▸ Текст для чтения
**********
«Братья Карамазовы». Ф. Достоевский.
Малый драматический театр — Театр Европы.
Режиссер Лев Додин, художник Александр Боровский.
КАРАМАЗОВЫ НЕ ПОДЛЕЦЫ, А ФИЛОСОФЫ
Тогда были последние весенние заморозки, нынче — первые осенние (почувствуйте разницу). Но вот бывает же в жизни счастливое «повторение пройденного». И ты вдруг выходишь из МДТ на темную улицу, как выходил тридцать пять лет назад после «Братьев и сестер», и лужи в такой же тонкой кальке льда, и тебя так же поколачивает от увиденного, и всего слишком много, чтобы сформулировать сразу — хоть в газету «Советская Россия», хоть в блог «ПТЖ»…

Сцена из спектакля.
Фото — Виктор Васильев.
**********
(Строки для указания слов и элементов)

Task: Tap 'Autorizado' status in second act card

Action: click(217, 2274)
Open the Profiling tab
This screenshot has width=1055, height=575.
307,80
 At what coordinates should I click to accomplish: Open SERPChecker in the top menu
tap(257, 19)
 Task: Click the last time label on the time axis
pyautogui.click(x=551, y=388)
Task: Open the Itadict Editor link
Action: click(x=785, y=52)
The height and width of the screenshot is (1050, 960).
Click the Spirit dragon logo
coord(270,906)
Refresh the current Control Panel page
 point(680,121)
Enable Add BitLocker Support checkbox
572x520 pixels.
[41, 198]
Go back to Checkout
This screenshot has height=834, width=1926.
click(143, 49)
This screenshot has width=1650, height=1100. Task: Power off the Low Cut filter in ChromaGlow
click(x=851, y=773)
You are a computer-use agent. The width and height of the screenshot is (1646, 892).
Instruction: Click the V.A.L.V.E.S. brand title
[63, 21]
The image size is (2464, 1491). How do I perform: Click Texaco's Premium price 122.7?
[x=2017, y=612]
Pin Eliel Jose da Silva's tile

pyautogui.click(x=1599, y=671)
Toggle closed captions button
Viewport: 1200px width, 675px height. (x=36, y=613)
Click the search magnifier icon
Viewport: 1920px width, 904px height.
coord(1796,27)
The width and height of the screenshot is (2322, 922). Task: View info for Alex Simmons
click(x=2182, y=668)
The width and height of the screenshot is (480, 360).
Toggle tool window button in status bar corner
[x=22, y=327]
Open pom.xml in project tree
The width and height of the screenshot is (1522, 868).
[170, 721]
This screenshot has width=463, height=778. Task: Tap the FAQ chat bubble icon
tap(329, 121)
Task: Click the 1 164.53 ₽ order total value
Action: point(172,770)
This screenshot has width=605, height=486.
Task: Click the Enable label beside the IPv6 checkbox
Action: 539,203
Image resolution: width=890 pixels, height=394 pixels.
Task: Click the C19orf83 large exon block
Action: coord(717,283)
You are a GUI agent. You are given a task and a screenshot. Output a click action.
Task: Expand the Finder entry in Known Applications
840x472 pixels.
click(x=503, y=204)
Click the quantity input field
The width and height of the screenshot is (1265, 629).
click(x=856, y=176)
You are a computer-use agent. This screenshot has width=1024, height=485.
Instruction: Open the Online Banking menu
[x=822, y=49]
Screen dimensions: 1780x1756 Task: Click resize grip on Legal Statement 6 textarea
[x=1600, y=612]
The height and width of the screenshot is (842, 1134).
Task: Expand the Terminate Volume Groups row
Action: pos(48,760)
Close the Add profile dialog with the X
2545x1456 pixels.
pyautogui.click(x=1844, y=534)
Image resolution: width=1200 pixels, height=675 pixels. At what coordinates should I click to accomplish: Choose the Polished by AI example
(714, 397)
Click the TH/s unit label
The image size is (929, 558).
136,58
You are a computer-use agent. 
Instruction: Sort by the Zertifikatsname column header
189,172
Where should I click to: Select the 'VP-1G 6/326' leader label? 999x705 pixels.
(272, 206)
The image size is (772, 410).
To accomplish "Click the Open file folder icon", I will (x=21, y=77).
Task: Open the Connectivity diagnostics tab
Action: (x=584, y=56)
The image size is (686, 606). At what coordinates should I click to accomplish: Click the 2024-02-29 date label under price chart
**********
▸ Условие задания
Пожалуйста, напечатайте без изменений отрывок из рецензии на спектакль «Братья Карамазовы» от слов «КАРАМАЗОВЫ НЕ ПОДЛЕЦЫ, А» до слов «Фото — Виктор Васильев.» включительно.

▸ Ответ к упражнению
КАРАМАЗОВЫ НЕ ПОДЛЕЦЫ, А ФИЛОСОФЫ
Тогда были последние весенние заморозки, нынче — первые осенние (почувствуйте разницу). Но вот бывает же в жизни счастливое «повторение пройденного». И ты вдруг выходишь из МДТ на темную улицу, как выходил тридцать пять лет назад после «Братьев и сестер», и лужи в такой же тонкой кальке льда, и тебя так же поколачивает от увиденного, и всего слишком много, чтобы сформулировать сразу — хоть в газету «Советская Россия», хоть в блог «ПТЖ»…

Сцена из спектакля.
Фото — Виктор Васильев.